If spray foam is designed chemically to morph into an inert material after it cures, could the problem be the installation itself, an improper balance of Part A and Part B? This, at least, was the suggestion of David Posada, who raised the question after following two threads at sprayfoam.com.

There was no unanimity on this question, but Posada added this: "Much of the published information regarding low-density spray foams addresses the low- or non-toxicity of 'properly cured' or 'properly installed' foams; little seems to be said about what constitutes an improper curing or installation, what chemicals can be released, what hazards (if any) may be present, and what remedies are appropriate.

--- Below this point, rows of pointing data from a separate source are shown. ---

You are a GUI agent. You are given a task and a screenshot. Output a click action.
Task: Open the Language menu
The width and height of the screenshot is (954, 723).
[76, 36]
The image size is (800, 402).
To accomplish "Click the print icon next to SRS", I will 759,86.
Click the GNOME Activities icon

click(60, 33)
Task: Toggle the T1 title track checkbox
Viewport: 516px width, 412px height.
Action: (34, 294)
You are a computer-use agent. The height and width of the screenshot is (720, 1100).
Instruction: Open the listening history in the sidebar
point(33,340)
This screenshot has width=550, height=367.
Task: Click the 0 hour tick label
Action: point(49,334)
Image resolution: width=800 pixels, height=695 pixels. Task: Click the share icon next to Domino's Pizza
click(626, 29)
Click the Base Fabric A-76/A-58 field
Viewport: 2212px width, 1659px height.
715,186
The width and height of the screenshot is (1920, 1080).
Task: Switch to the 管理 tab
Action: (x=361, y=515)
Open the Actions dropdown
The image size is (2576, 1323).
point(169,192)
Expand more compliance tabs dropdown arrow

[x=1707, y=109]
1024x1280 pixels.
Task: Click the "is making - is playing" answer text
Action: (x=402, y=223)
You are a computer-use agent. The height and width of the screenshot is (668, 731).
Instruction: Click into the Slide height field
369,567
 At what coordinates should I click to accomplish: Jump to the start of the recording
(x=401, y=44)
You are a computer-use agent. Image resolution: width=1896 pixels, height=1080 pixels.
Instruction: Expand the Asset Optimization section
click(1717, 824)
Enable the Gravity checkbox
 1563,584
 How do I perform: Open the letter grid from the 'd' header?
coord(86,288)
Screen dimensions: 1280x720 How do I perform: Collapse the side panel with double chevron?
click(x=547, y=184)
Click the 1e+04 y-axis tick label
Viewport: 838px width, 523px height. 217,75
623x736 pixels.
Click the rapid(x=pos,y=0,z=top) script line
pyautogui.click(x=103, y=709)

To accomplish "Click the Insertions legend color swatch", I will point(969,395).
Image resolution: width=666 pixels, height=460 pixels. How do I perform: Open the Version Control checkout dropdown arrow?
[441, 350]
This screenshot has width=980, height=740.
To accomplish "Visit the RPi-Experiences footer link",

A bad mix may be only one potential problem. I'm still erring on the side of caution


----------



## eliteroofing (Apr 15, 2014)

I'm not sure what question you have. Maybe you are just trying to spark a discussion. What spray foam product are you talking about? I am sure that spray foam manufacturers and the EPA have specifications and regulations for the installation of this stuff. Nothing wrong with being cautious if that helps you but why are you telling us?

Jesse
Elite Roofing Remodel


----------



## Fred steam ice dam (Dec 24, 2016)

I have bad experiences with open cell spray foam. I have personally worked on removing ice dams from a brand new church, -actually it was seven years old. The spray foam cussed the plywood to hold moisture and roof was leaking every tine snow was on it. The solution the church can up with was to hire contractors to shovel snow every time there was more than a foot of snow. 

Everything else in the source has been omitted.